I took my time answering, swirling the amber liquid in my glass, studying her over its rim.

She looked exhausted—shadows beneath her eyes, a slight pallor to her normally vibrant complexion.

Good.

Let her suffer as I had these past four days, sleep evading me as I replayed her lie again and again, searching for meaning beneath the words.

"Why did you lie to me, Savannah?" I kept my voice even, curious rather than accusatory.

"Not about who called you. I understand panic, impulse. I mean the elaborate fiction you created afterward. The hospital contacts. The donor lists. The details you fabricated to make it plausible."

She flinched, her hand reaching for the back of the sofa as if needing support.

"I don't know," she whispered. "It just... kept growing. One lie building on another until I couldn't stop."

"That's not an answer." I set my glass down with precise control.

"You're too intelligent for mindless snowballing. You made deliberate choices with each word."

Her eyes flashed with momentary anger.

"What do you want me to say, Lucas? That I'm a pathological liar? That I've been manipulating you from the beginning? Because neither is true."

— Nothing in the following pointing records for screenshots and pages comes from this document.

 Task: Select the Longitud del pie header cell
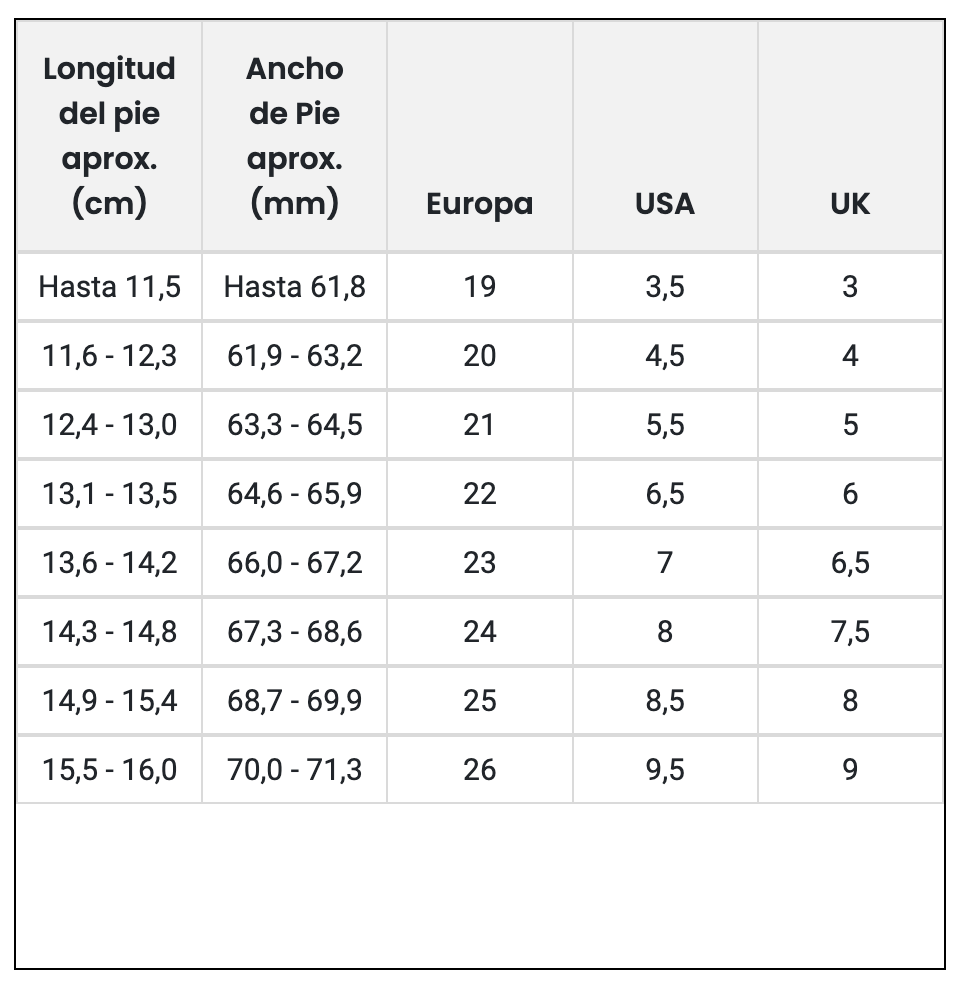tap(109, 136)
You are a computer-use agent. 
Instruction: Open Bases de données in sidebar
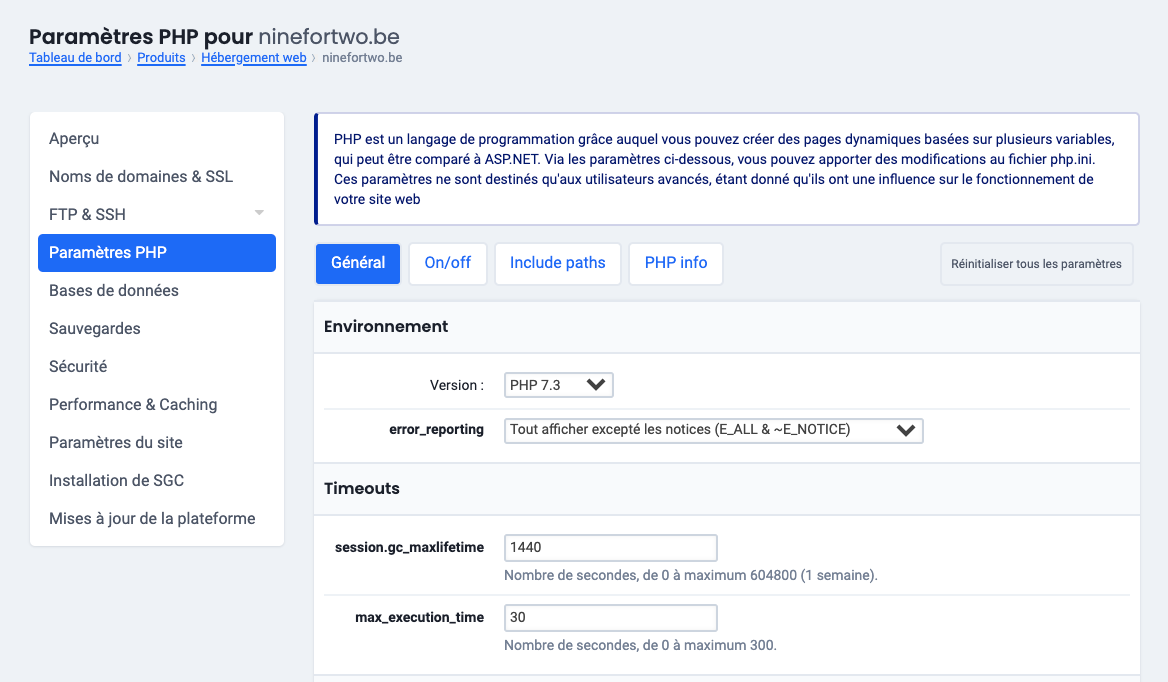coord(114,290)
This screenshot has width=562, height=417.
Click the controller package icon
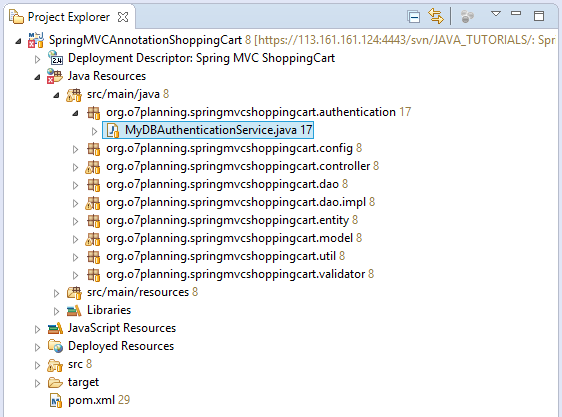point(93,167)
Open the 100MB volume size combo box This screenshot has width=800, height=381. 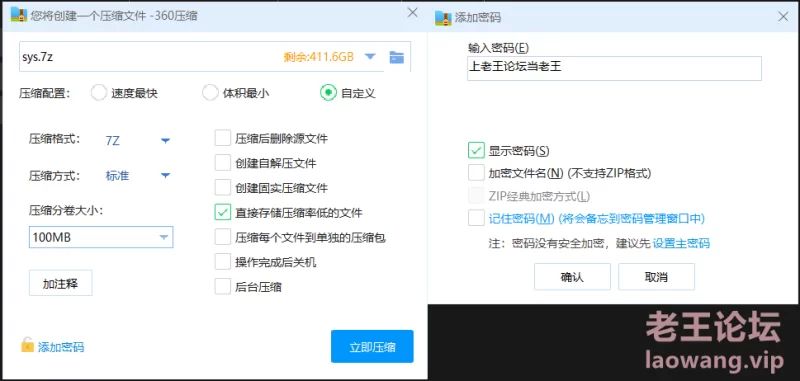101,237
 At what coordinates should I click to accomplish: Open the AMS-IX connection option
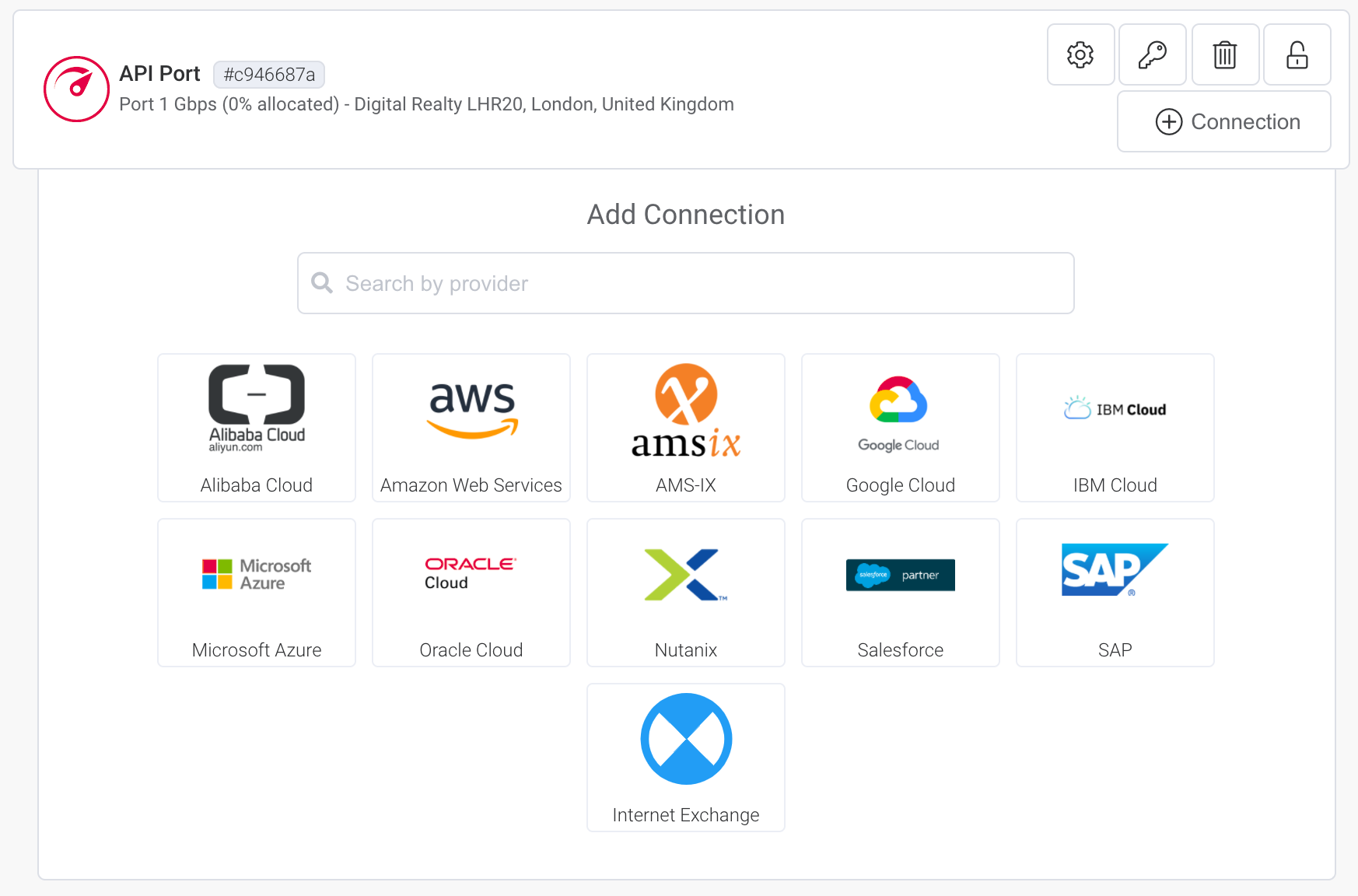(685, 428)
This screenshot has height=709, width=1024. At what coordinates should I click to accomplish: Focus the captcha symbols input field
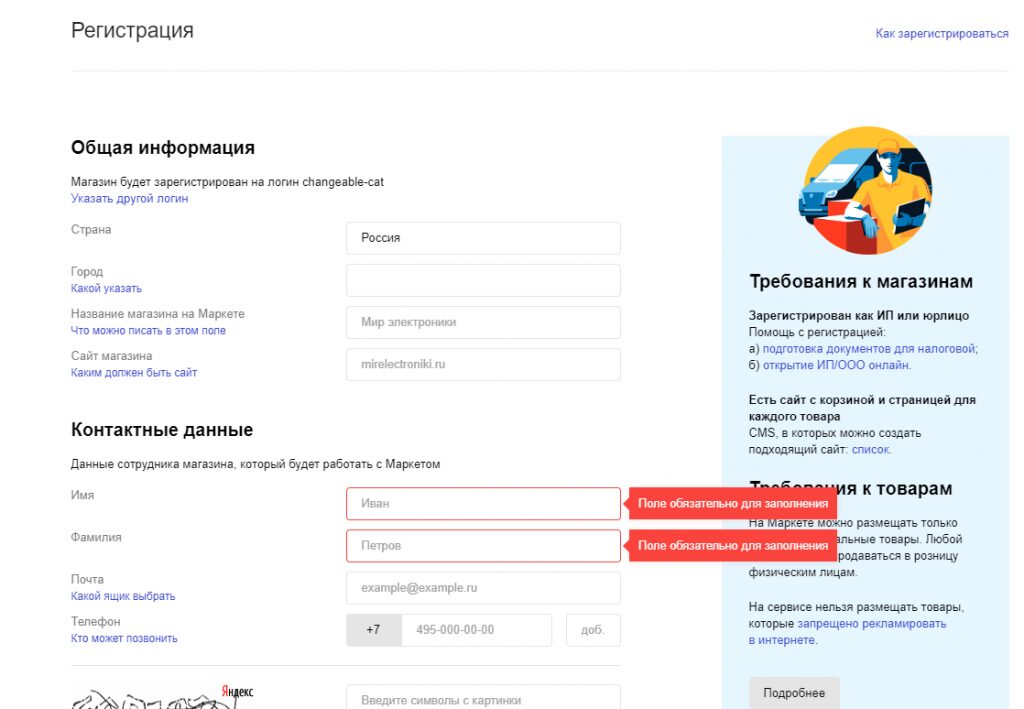click(483, 699)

"What I want," I said, moving closer, "is the truth. Not more convenient fictions."

The space between us felt charged, dangerous in ways that had nothing to do with desire and everything to do with power—who held it, who surrendered it, who wielded it against whom.

"The truth," she repeated, a bitter smile playing at her lips.

"You want the truth? Fine. I lied because I'm caught between you and your son. Because acknowledging Miles's place in my life meant confronting the ethical disaster we've created. Because every time his name comes up between us, I see something dark in your eyes that terrifies me."

Her words hit with uncomfortable precision, targeting vulnerabilities I'd thought well-hidden.

The possessiveness I felt toward her was primitive, visceral, beneath the sophisticated exterior I presented to the world.

"And what did you see in my eyes at the hospital, Savannah?" I moved closer still, close enough to feel the heat radiating from her body.

"When I realized just how elaborate your deception had been?"

"Disappointment," she whispered, not backing away despite my deliberate invasion of her space.

"Betrayal. And something colder I couldn't name."

"Couldn't? Or wouldn't?"

Her eyes met mine, unflinching despite the tears gathering in their corners.

"Loss," she admitted finally. "I saw the moment you decided I wasn't worth the risk after all."